Jay Walder, the Metropolitan Transportation Authority’s (MTA) chairman and CEO since October 2009, can relate to Stengel’s sentiment. Walder’s pledge to reassess the MTA’s cost structure and improve its services cannot be winning applause among the Transport Workers Union (TWU) of America’s leadership team. The TWU’s illegal strike shut down the city’s subway system in December 2005, yet the TWU’s MTA employees have little to complain about these days. Thanks to a friendly arbitrator, the TWU’s MTA employees are in the midst of a three-year contract, which will raise their salaries 11 percent, even as MTA ridership drops amid the most severe economic downturn in decades.
The TWU and the arbitrator who loves them (TWU employee health benefit contributions were reduced in the current contract, too) won a battle, not the war.
The general public is pushing back. Suburban state lawmakers who voted in favor of May 2009’s MTA bailout package, which included the new payroll tax, are on the run as last year’s threatened MTA service reductions take effect anyway. Even urban state lawmakers have trouble explaining why the new MTA payroll tax’s imposition was quickly followed by calls for an end to discounted student MetroCards.
Recognizing the current political climate, the MTA’s less militant unions and its non-union employees may read the MTA’s just-released Making Every Dollar Count with a more open mind about their new manager. The document is Walder’s candid look at the MTA after his first 100 days on the job. His findings were also presented in a speech last Friday to the Association for a Better New York (ABNY).
The MTA has an annual operating budget of $11.8 billion, and 90 percent of its employees are focused on service delivery, according to Making Every Dollar Count.
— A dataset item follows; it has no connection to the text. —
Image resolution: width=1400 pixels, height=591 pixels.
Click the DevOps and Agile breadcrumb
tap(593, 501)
The study argues that many of these services are delivered inefficiently, with too much money expended on overtime wages, antiquated work rules, and excessive bureaucracy.
“While there’s a common nameplate on the doors, the MTA is really a collection of two dozen formerly independent operations that were merged over the past 40 years,” Walder told the ABNY. “You all know that in your business, when companies merge, they streamline operations and reduce redundancies.” The MTA has gone through plenty of mergers but it has never done the management part, he noted.
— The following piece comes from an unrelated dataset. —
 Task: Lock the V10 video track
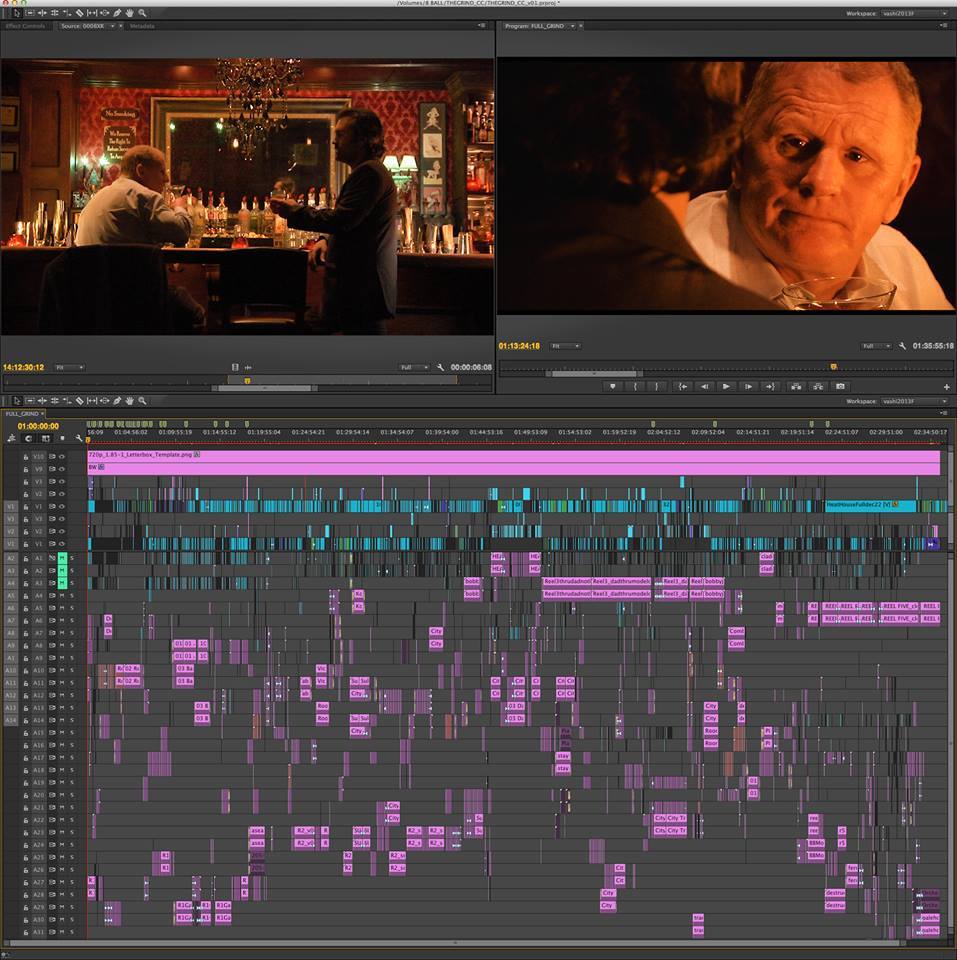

Walder said this failure to consolidate operations explained how the MTA ended up today with 92 different phone numbers for service information, or to report a problem. These facilities are housed in five separate call centers.
Almost all of the transportation services provided by the MTA have a sizable audience. But in a sign that positive change may be coming to the MTA, Walder pointed specifically in his ABNY speech to non-essential routes such as the X25 express bus, which travels to Wall Street from Grand Central Station. “A grand total of 20 people take this bus every day, and it costs the MTA $80 per person to run this service. I can assure you we won’t be running the X25 much longer,” Wadler stated.